→ **DIRECTIONS FOR THIS TASK**: Copy the data below, starting at the line that contains "Select the paint palette tool icon" and continuing through the end, with the pictures left out.

→ **Records about locating elements on screens**:
########

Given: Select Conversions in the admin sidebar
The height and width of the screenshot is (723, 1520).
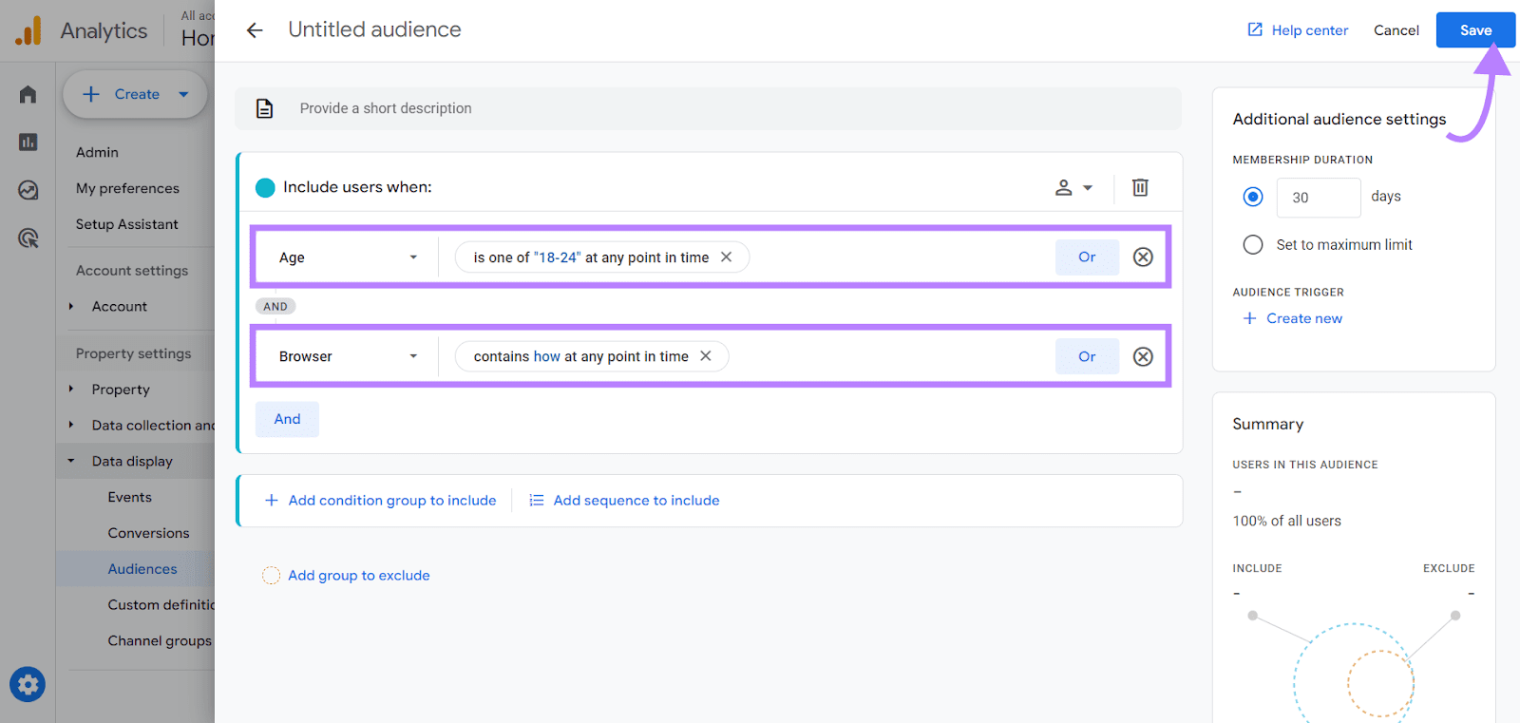Looking at the screenshot, I should (x=148, y=533).
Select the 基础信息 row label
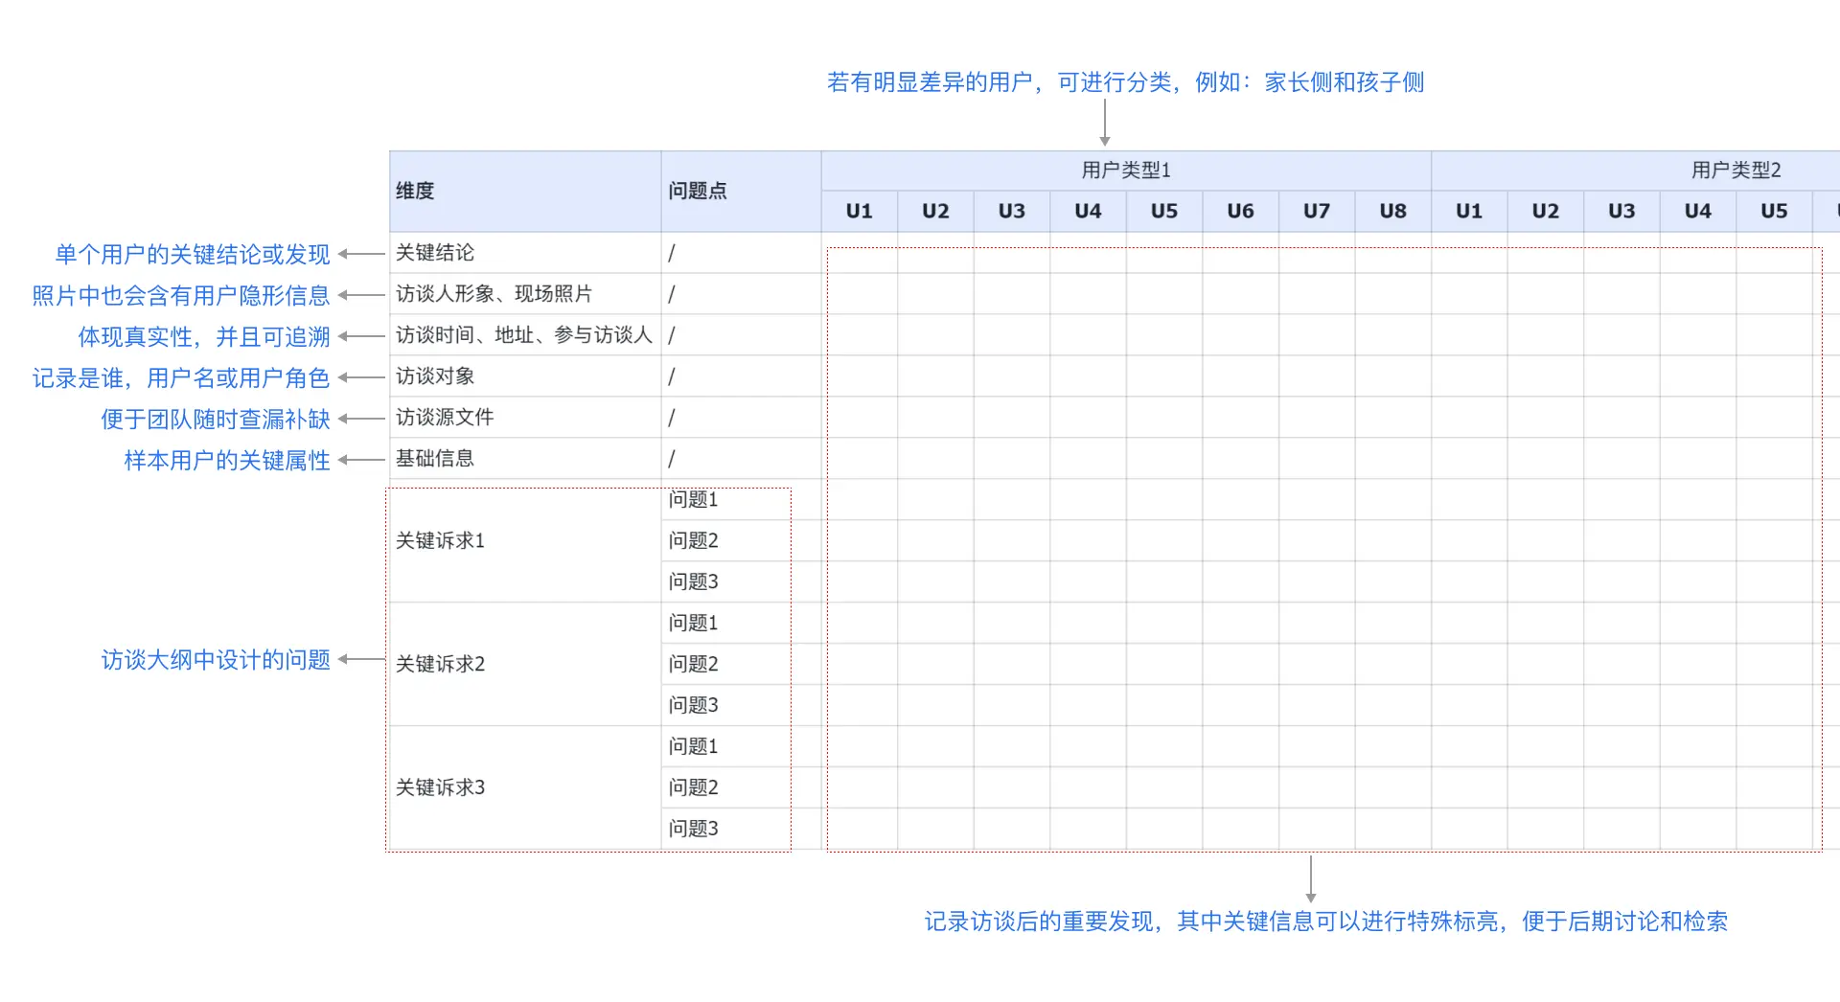 [x=435, y=459]
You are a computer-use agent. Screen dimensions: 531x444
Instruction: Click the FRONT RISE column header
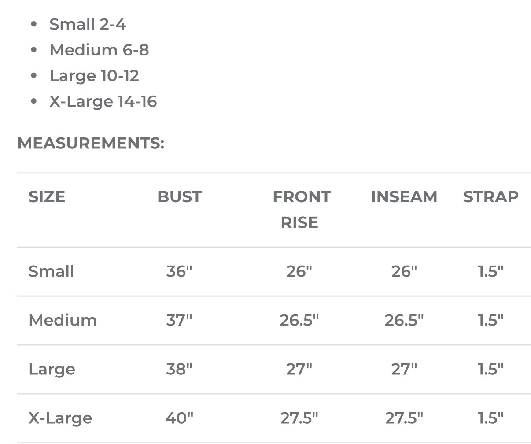tap(301, 209)
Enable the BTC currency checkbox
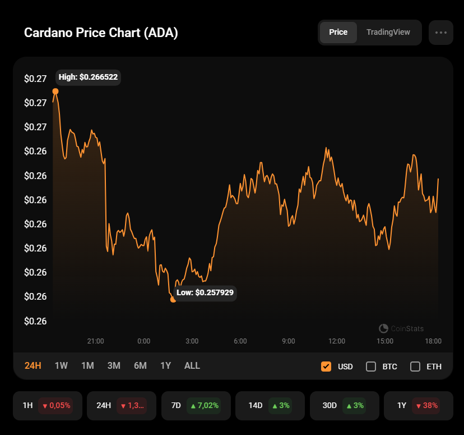The image size is (464, 435). pos(371,367)
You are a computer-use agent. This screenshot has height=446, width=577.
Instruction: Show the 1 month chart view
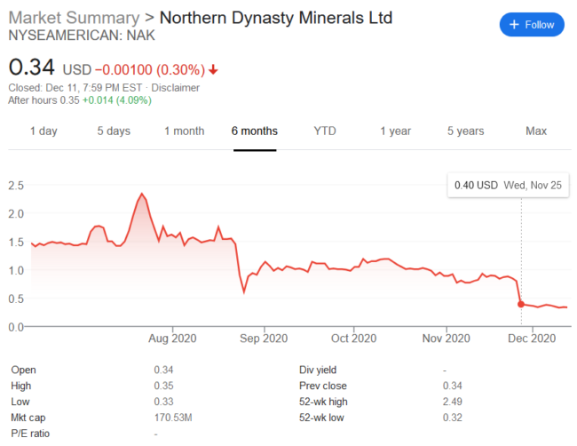[x=184, y=131]

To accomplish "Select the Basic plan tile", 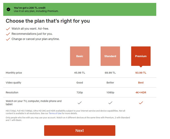I will 80,56.
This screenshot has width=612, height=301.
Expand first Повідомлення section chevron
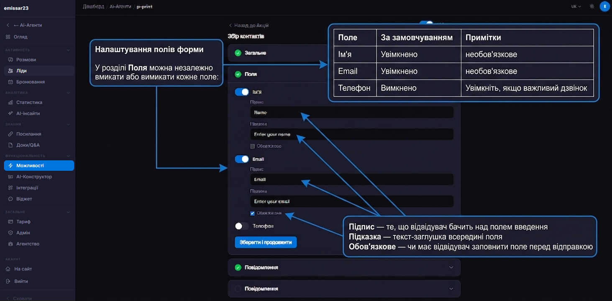[451, 268]
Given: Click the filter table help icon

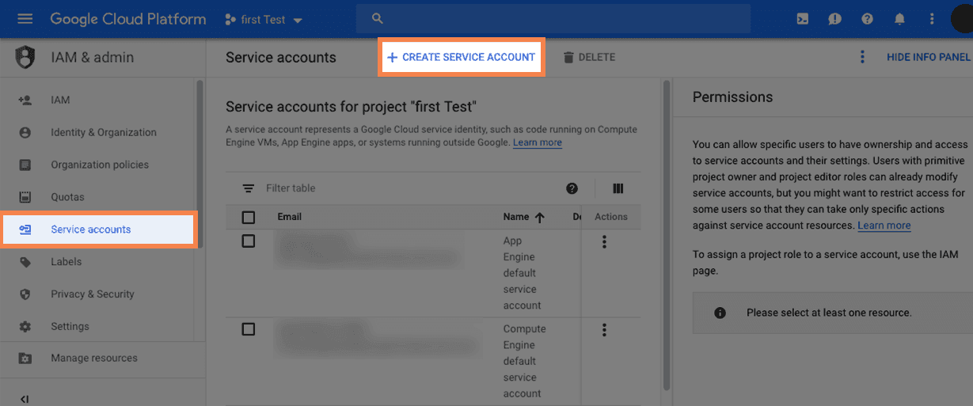Looking at the screenshot, I should pyautogui.click(x=572, y=188).
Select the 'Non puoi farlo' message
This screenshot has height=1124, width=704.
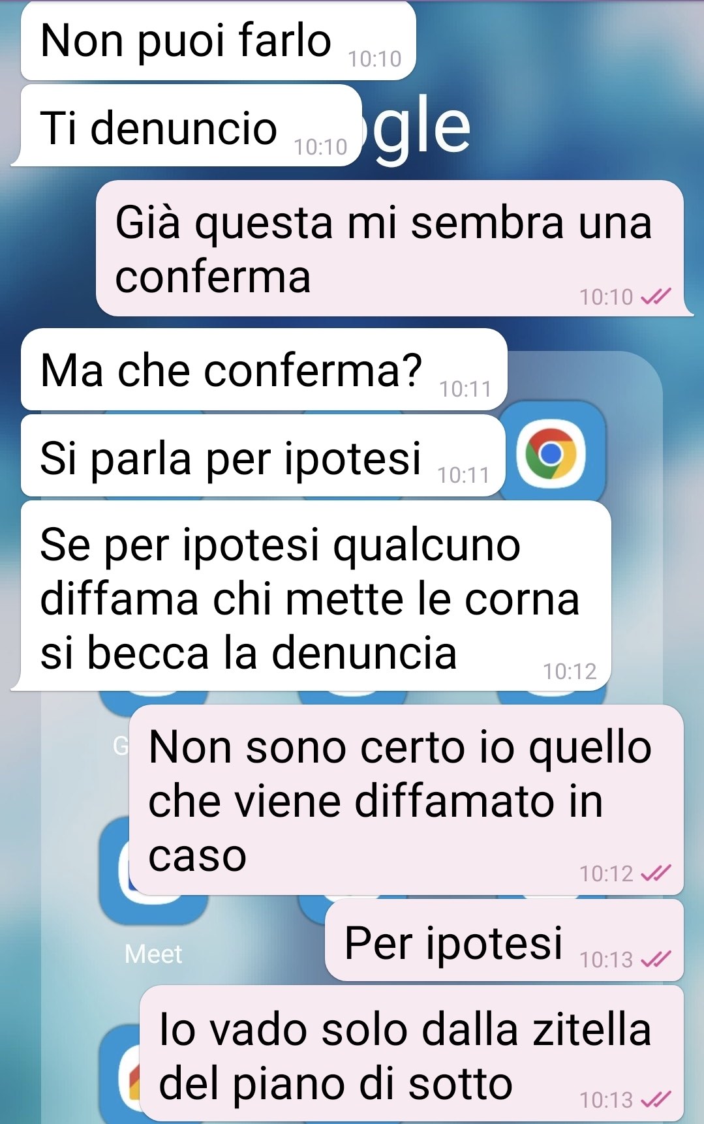click(218, 41)
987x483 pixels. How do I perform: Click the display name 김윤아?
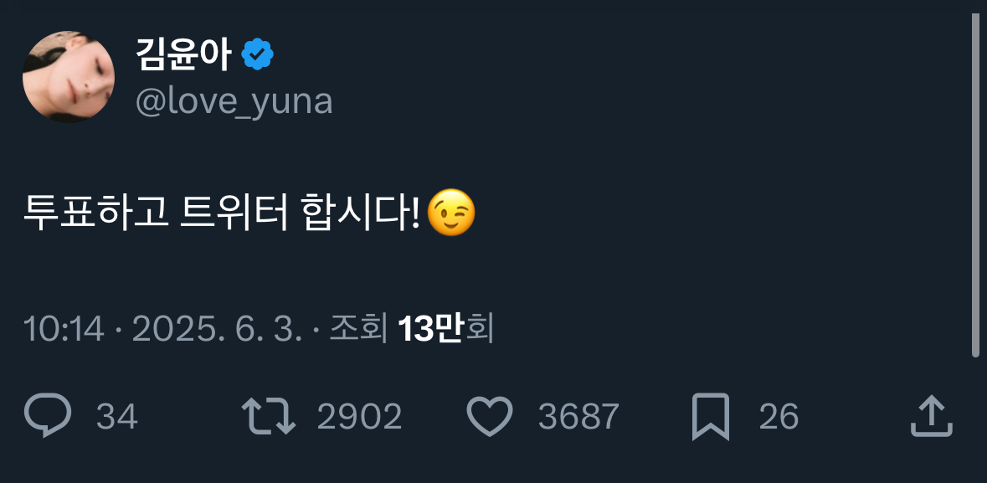(182, 56)
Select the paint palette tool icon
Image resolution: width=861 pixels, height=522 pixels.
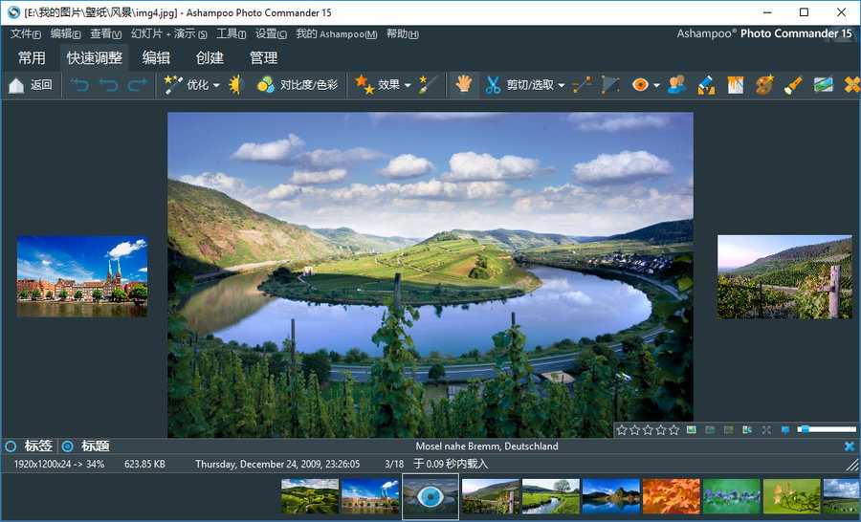tap(764, 85)
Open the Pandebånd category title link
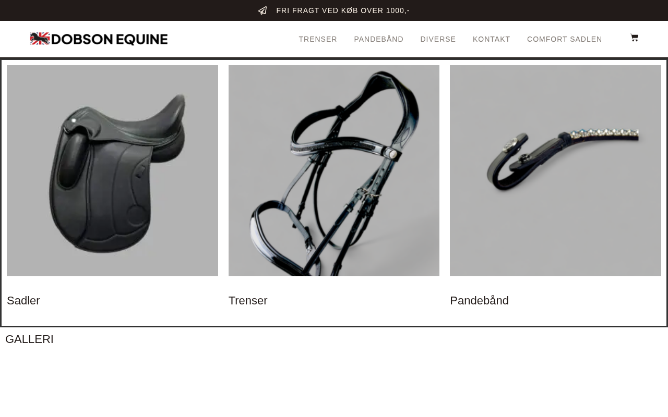Viewport: 668px width, 417px height. pos(479,301)
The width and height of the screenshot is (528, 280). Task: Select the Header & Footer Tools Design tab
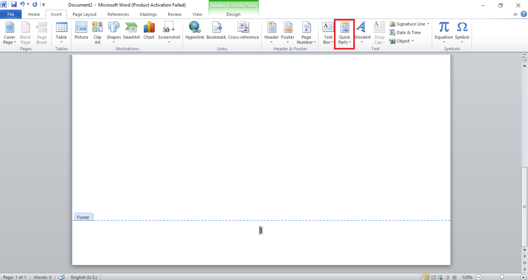pos(233,14)
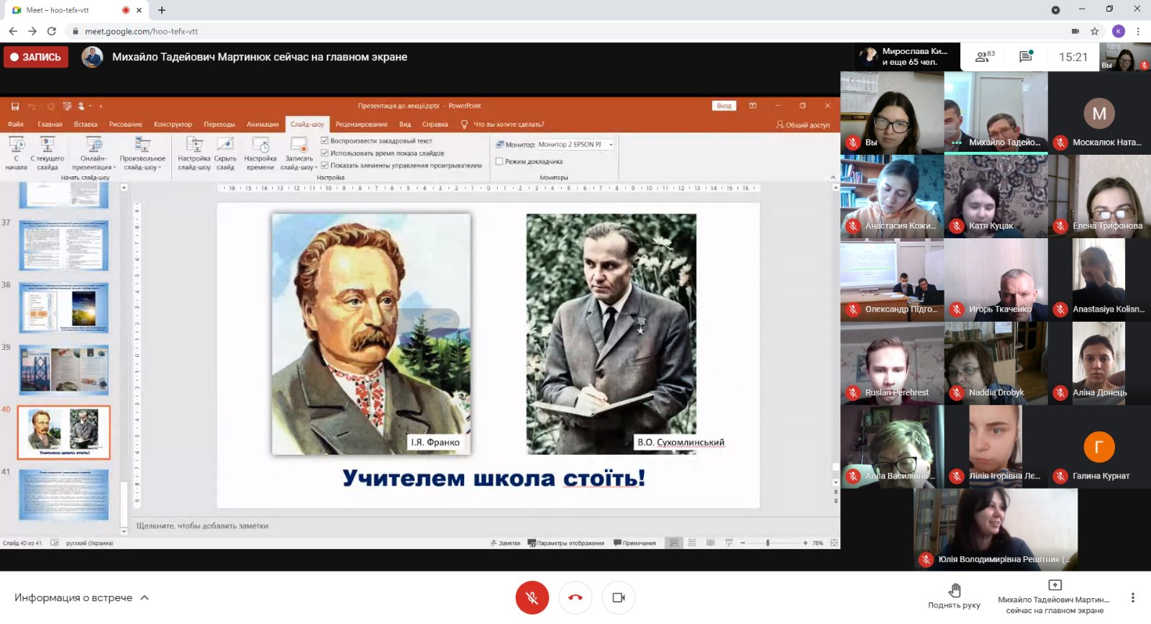The width and height of the screenshot is (1151, 624).
Task: Hang up the call with red phone button
Action: coord(576,597)
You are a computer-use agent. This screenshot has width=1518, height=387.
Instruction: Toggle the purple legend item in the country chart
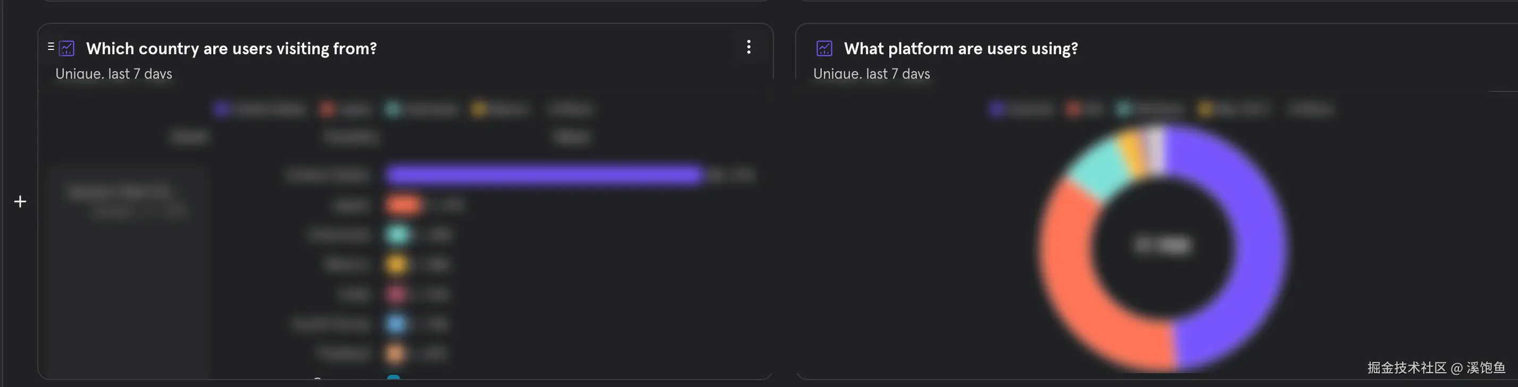(x=259, y=109)
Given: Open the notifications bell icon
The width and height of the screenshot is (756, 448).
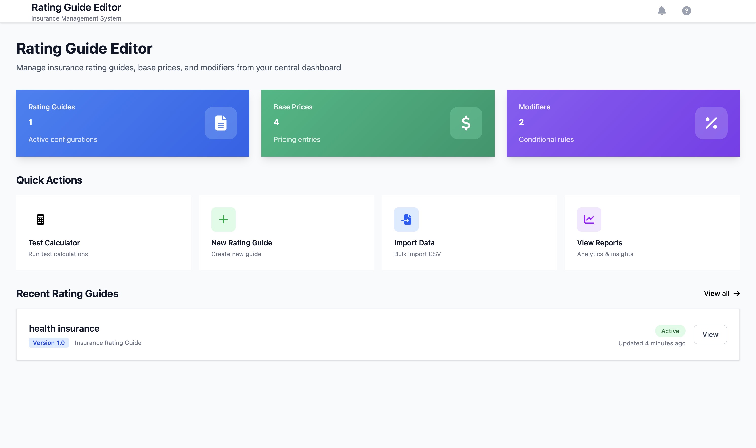Looking at the screenshot, I should [662, 11].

########

→ **RESPONSE TO THE TASK**:
Select the paint palette tool icon
Image resolution: width=861 pixels, height=522 pixels.
tap(764, 85)
Open the Pandebånd category title link
Viewport: 668px width, 417px height. pos(479,301)
The width and height of the screenshot is (528, 280). Task: Select the Header & Footer Tools Design tab
pos(233,14)
The width and height of the screenshot is (1151, 624).
Task: Hang up the call with red phone button
Action: coord(576,597)
You are a computer-use agent. This screenshot has width=1518, height=387.
Instruction: Toggle the purple legend item in the country chart
(x=259, y=109)
Given: Open the notifications bell icon
The width and height of the screenshot is (756, 448).
Looking at the screenshot, I should [662, 11].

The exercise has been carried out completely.